Tail Recursion

 


Lecture Notes on Tail Recursion

Tail recursion

A tail-recursive call (or tail call) is a recursive call that is the last action of the calling function, i.e. such that the result returned from the recursive call will also be caller's result. Tail calls are interesting because most compilers for functional languages will implement a tail call as a simple branch, re-using the stack space of the caller instead of allocating a new stack frame for the recursive call. This means that a loop implemented as a tail-recursive function compiles into the same machine code as an equivalent while loop. [B.Pierce]

Example:

sumAux [] c = c
sumAux (x:xs) c = sumAux xs (c+x)

sumIter xs = sumAux xs 0

The function SumAux is tail recursive because after the recursive call there is nothing else left to do.

If we define the same function without tail recursion we get

sum [] = 0
sum (x:xs) = x + (sum xs)

Try and see by yourself what happens during the evaluation of sum on a list, say (2 4 6 1 3). You need to leave a number of additions uncompleted until you reach the base case. When the base case is reached, all the additions can be made.
In a sense, you need a stack to remember what "remains to be computed".
Now, mimic the evaluation of sumIter on the same input.
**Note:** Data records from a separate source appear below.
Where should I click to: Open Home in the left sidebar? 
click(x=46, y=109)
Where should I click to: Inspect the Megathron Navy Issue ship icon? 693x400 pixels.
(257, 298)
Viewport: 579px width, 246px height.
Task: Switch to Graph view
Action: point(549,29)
You need to remember nothing, since no operation is left to be computed.

Tail recursion, in a sense, correspond to the notion of iteration in functional programming (indeed you can translate tail recursive functions in an imperative language by using a simple loop. The translation of a non tail recursive function, instead, will definitely use a stack, or something equivalent.)

In the function sumAux (used by sumIter) the argument 'c' plays the role of an accumulator. In each recursive call a shorter list is passed to aux, while the accumulator is "extended" with the first element of the list. In a sense, each recursive call is like an iteration that modifies a variable, the accumulator, and the "assignment" of a new value to the accumulator is mimicked by passing the new value as second argument of the recursive call.

It is possible to provide iterative versions of all the functions, not always easily.

Let us see a few tail recursive versions of well known functions


reverseIterAux [] as = as
reverseIterAux (x:xs) as = reverseIterAux xs (x:as)

reverseIter xs = reverseIterAux xs []


appendIterAux [] [] as = reverseIter as
appendIterAux [] ys as = appendIterAux ys [] 
appendIterAux (x:xs) ys  as = appendIterAux xs ys (x:as)

appendIter xs ys = appendIter xs ys []

In this definitions there is a "hidden" iterative imperative algorithm.
Tail recursion can be thought of as the functional counterpart of Iteration.